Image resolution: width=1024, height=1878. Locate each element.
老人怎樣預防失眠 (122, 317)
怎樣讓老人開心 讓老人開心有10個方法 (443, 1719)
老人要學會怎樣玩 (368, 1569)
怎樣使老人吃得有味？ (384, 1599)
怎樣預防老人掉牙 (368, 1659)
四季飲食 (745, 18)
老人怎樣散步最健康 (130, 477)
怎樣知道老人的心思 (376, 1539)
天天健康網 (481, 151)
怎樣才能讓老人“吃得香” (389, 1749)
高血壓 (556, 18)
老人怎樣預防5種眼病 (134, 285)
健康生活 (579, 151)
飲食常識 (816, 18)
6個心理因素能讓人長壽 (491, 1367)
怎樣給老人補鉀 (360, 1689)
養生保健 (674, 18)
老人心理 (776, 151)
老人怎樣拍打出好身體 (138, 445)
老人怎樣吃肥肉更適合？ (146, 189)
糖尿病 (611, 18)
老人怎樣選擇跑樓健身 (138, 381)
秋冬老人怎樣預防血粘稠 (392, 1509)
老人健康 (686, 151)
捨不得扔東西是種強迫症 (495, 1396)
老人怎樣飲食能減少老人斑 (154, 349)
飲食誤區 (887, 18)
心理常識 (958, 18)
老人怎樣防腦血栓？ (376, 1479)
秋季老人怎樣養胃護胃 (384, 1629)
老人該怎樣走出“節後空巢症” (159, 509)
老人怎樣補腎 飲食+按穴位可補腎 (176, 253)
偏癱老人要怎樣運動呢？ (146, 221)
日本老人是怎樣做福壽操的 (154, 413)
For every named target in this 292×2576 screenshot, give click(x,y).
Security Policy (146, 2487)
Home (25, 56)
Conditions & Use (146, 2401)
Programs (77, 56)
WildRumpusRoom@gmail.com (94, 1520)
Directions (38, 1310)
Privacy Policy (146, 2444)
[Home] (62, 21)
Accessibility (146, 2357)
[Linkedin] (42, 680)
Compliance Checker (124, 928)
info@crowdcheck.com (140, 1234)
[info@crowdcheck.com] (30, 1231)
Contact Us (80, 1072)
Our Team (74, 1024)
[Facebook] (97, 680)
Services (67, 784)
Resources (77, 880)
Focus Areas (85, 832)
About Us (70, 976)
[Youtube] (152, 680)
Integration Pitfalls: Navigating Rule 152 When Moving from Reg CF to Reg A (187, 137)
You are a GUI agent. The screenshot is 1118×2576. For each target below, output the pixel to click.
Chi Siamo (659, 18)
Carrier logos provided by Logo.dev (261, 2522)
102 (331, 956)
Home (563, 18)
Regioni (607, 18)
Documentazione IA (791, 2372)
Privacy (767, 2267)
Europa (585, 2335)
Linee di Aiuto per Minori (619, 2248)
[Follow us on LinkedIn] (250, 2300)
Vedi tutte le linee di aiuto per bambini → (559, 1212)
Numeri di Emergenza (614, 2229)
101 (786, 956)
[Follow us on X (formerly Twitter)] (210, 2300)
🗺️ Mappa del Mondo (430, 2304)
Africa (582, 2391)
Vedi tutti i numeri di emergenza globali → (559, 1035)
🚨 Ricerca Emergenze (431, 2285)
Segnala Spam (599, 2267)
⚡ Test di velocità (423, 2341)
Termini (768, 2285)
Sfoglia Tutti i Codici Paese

■ What needs to be done ■
Take every line from the listing above that includes the word "Vedi" and copy it.

■ Answer for this exercise ■
Vedi tutte le linee di aiuto per bambini → (559, 1212)
Vedi tutti i numeri di emergenza globali → (559, 1035)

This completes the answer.